Ekonomi yang carut marut perlu untuk segera dibenahi. Sektor-sektor vital harus kembali berjalan dan memberikan harapan penghasilan bagi masyarakat. Ditengah situasi yang belum benar-benar kondusif ini, menjalani normal baru adalah satu-satunya jalan keluar. Normal baru bukanlah periode dimana kehidupan normal kita yang dulu kembali lagi. Melainkan tatanan kehidupan dengan cara yang samasekali baru. Bahkan mungkin inilah pertama kalinya dalam sejarah kita menjalani hidup seperti sekarang.
Kita harus tetap sehat, tetap selamat, dan tetap mampu mencukupi kebutuhan hidup sehari-hari. Syaratnya kita tidak boleh memandang new normal layaknya new year yang disambut dengan suka cita dan euforia berlebih sehingga melupakan hal-hal penting seperti menjaga jarak atau mengenakan masker. Ramai-ramai memenuhi pusat kerumunan dan terlebih abai terhadap protokol COVID-19 adalah sebuah sikap yang mesti dijauhi.
New normal adalah tentang kebiasaan baru (new habit). Kebiasaan-kebiasaan yang sebelumnya awam bagi kita sekarang mesti dijalankan supaya kita senantiasa terlindungi dan terhindar dari hal-hal yang tidak diinginkan. Kita harus lebih sehat dari sebelumnya, lebih disiplin dari sebelumnya, dan lebih peduli dari sebelumnya. Itu semua memerlukan new habit agar kita tetap konsisten mentaati protokol kesehatan yang ada selama periode new normal.
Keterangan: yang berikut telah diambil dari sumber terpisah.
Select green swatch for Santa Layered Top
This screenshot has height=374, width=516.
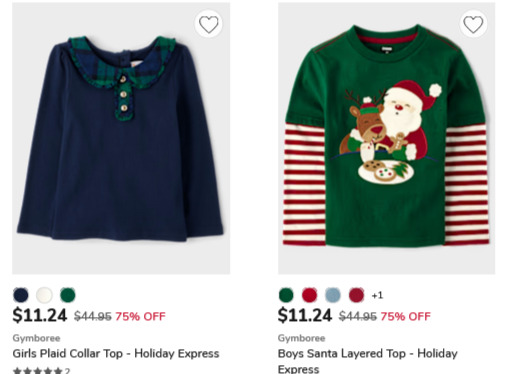(286, 295)
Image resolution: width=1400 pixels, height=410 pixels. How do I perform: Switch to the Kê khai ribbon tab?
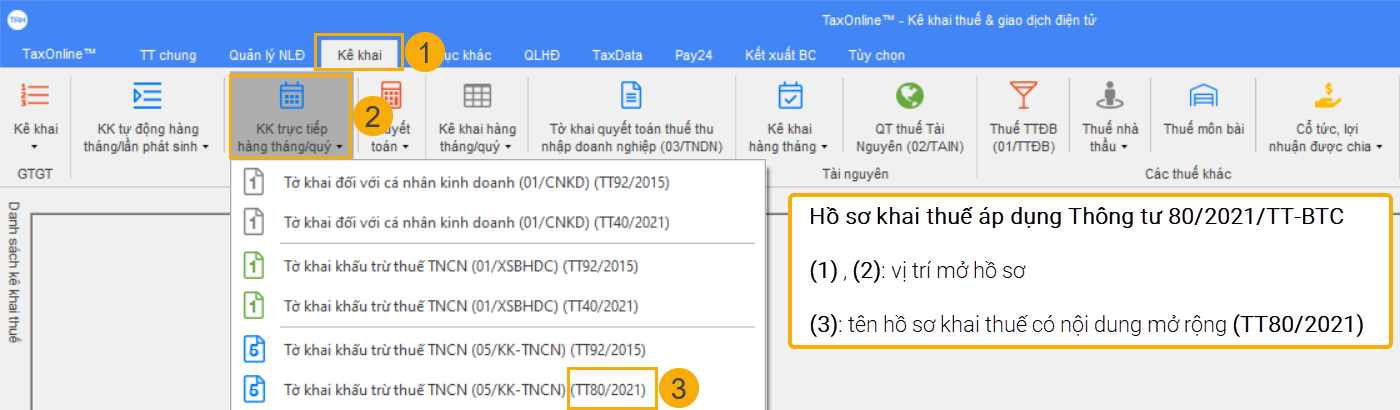[x=359, y=55]

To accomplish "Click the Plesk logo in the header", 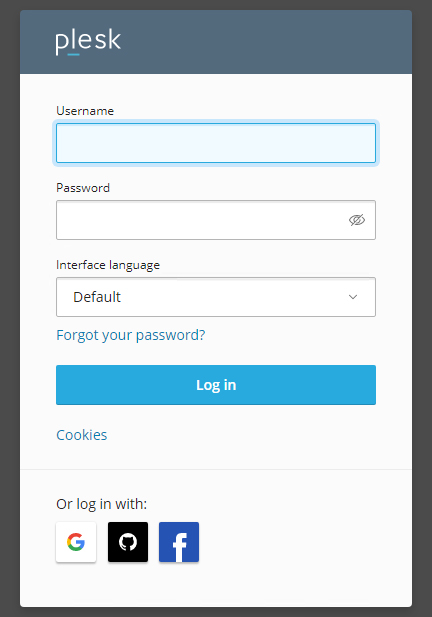I will point(88,41).
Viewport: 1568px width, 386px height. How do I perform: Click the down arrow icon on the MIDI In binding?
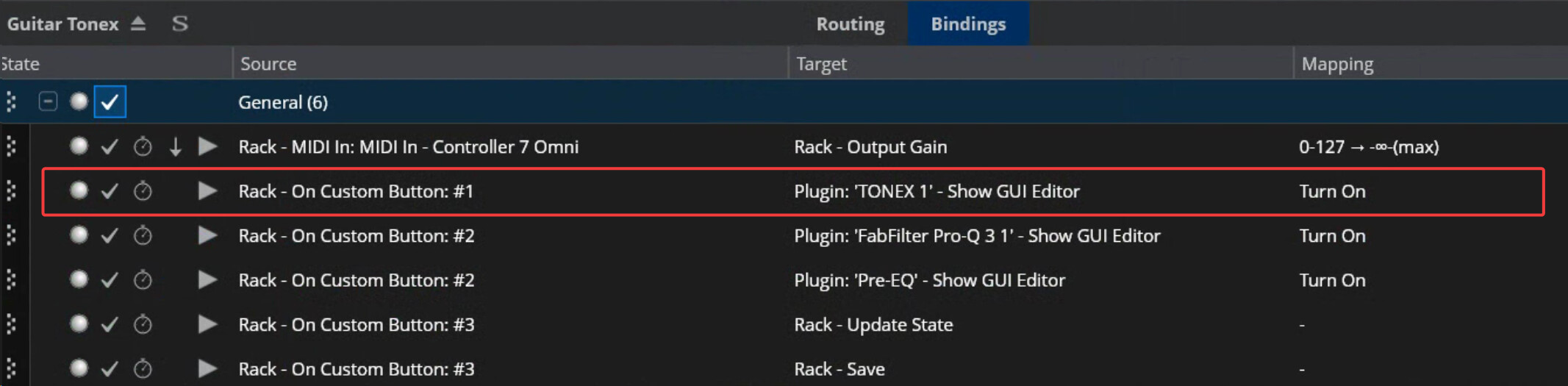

Sampai kapan? Entah. Ada yang bilang sampai akhir tahun 2020, ada yang mengatakan selama 3 tahun, dan ada juga yang bilang untuk selamanya. Bukan tidak mungkin virus corona COVID-19 masih akan terus menetap di sekitar kita mengingat tidak ada satupun yang berani menjamin bahwa COVID-19 akan benar-benar sirna suatu hari nanti. Sehingga jalan paling aman adalah dengan tetap memberlakukan normal baru, menjalani new habit untuk masa-masa yang akan datang. Apakah kita bisa? Sepertinya semua hanya butuh pembiasaan.